### Passage
Rea v. Checker Taxi Co.

272 Mass. 510 | Mass. | 1930

Field, J.

This is an action of tort for negligence brought to recover damages for personal injuries, alleged to have been sustained by the plaintiff by reason of a collision between a taxicab, owned and operated by the defendant and in which the plaintiff was riding, and another automobile. The answer was a general denial and an allegation of contributory negligence on the part of the plaintiff. A verdict for the plaintiff was returned November 27,1929. The case is before us on the defendant’s exception to the denial of its motion for a directed verdict in its favor.

The motion was denied rightly.

The evidence tended to show that on Sunday, January 23, 1927, the plaintiff, while riding as a passenger, with another woman, in a taxicab owned by the defendant (a common carrier of passengers for hire), and being driven by an employee of the defendant on a street in Boston, which, by a rule of the park department of the city, was a one-way street, in a direction opposite to that prescribed by the rule, received injuries by reason of a collision between the taxicab and an automobile going in the other direction. There was evidence that “at and about the point of collision” the street was “slippery, downgrade, icy,” that the taxicab was moving slowly prior to the accident and that *512the other automobile skidded and struck the taxicab. There was conflicting testimony whether the taxicab then had stopped or was moving. The driver of the taxicab testified that he entered the one-way street — which went straight ahead, while the street for one-way traffic in the other direction curved to the right — to avoid hitting another automobile which was skidding, but there was other testimony from which it could be inferred that he did so because he thought the limitation to one-way traffic was not in effect on Sunday. There was evidence that there was “a glass partition between . . . [the driver] and the passengers,” who were “sitting on the back seat.” The plaintiff’s companion, called as a witness by the plaintiff, testified that “when the plaintiff saw the taxicab chauffeur going down the wrong way into this one-way street, the plaintiff said, ‘ It is a one-way street and the chauffeur should not go down there’; that almost immediately thereafter the collision occurred, but that the plaintiff said nothing to the chauffeur before the collision at any time, about his being on a one-way street headed in the wrong direction.” The one-way street was about one hundred twenty-five feet long. The evidence was conflicting as to the distance thereon traversed by the taxicab before the accident.

### Recorded data
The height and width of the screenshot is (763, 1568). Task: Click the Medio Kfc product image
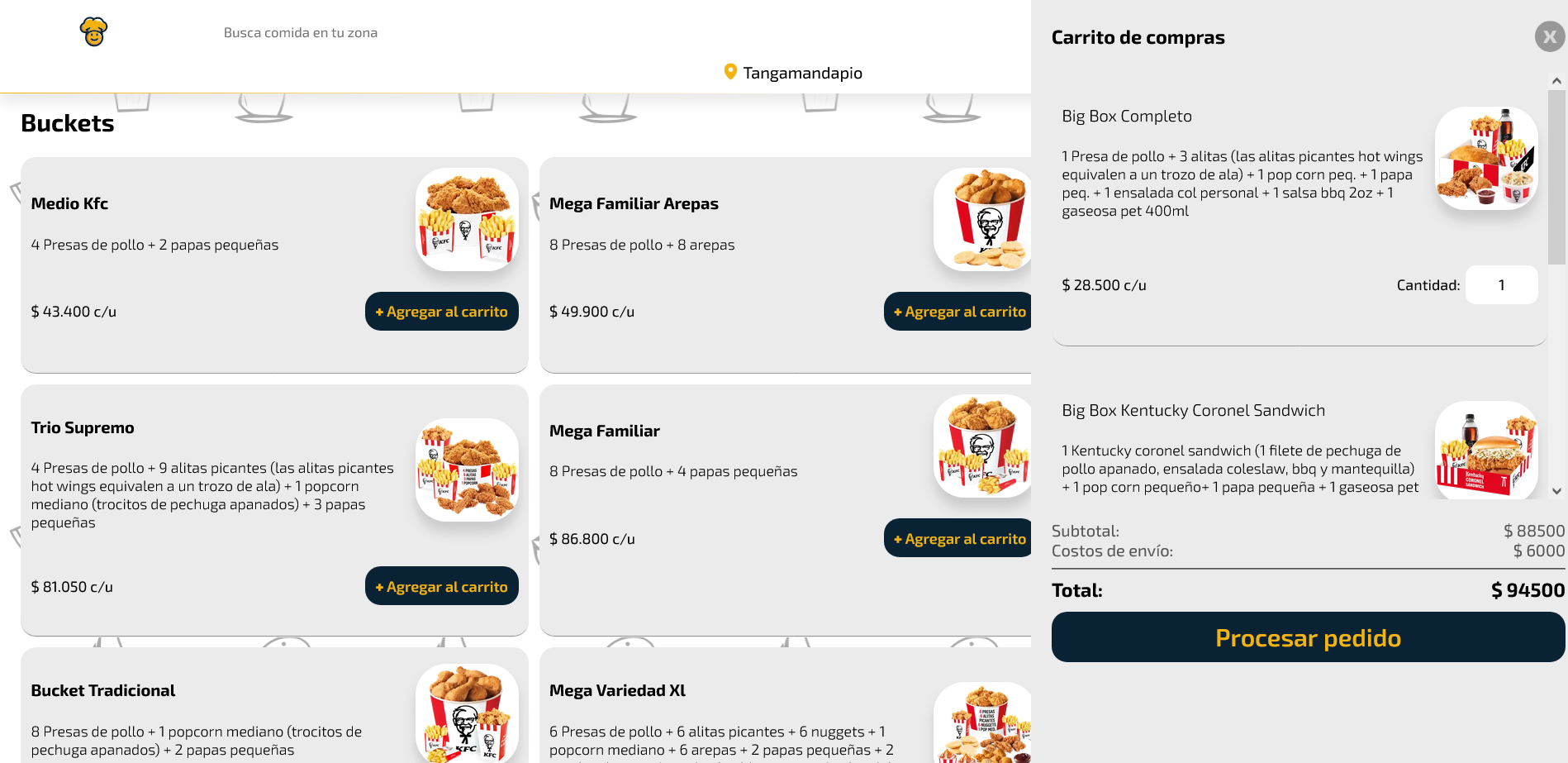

### What is asked
- 1) Please condense the paragraph of the opinion that begins "This is an action of tort for negligence" into a shorter version that keeps its main facts.
- 2) According to the opinion, how long was the one-way street?
- 3) Carry on the opinion in Rea v. Checker Taxi Co. from the point where it stops.

### Answers in order
- 1) The plaintiff brought a tort action for negligence, seeking damages for personal injuries from a collision between another automobile and a taxicab owned and operated by the defendant, in which the plaintiff was riding. The defendant answered with a general denial and a claim of contributory negligence by the plaintiff. A verdict for the plaintiff came on November 27, 1929. The case reached the court on the defendant's exception to the denial of its motion for a directed verdict.

- 2) About one hundred twenty-five feet.

- 3)
The jury were warranted in finding that the plaintiff’s injuries were caused by the defendant’s negligence. Violation of the rule of the park department by the driver of the taxicab was not only in itself a wrongful act, apart from negligence, rendering him a trespasser on the one-way street as to other persons using it lawfully (Widronak v. Lord, 269 Mass. 238, 240, 241; see also Dudley v. Northampton Street Railway, 202 Mass. 443, 448, 449; Brown v. Alter, 251 Mass. 223; MacDonald v. Boston Elevated Railway, 262 Mass. 475, 476; and compare as to the law after June 1, 1930, St. 1930, c. 57); but was also, at least, evidence of negligence of the driver and, therefore, of his employer, the defendant. DiFranco v. West Boston Gas Co. 262 Mass. 387, 389-390. MacDonald v. Boston Elevated Railway, supra. It could have been found that violation of the rule by the *513driver of the taxicab was “a contributing cause of the accident” and not “merely an attendant circumstance or a condition, though perhaps a necessary condition” thereof. Widronak v. Lord, 269 Mass. 238, 240, quoting Dudley v. Northampton Street Railway, 202 Mass. 443, 446. The jury were not required to find that the driver of the taxicab turned into the one-way street under stress of sudden danger and we need not consider the effect of such an emergency upon the defendant’s liability.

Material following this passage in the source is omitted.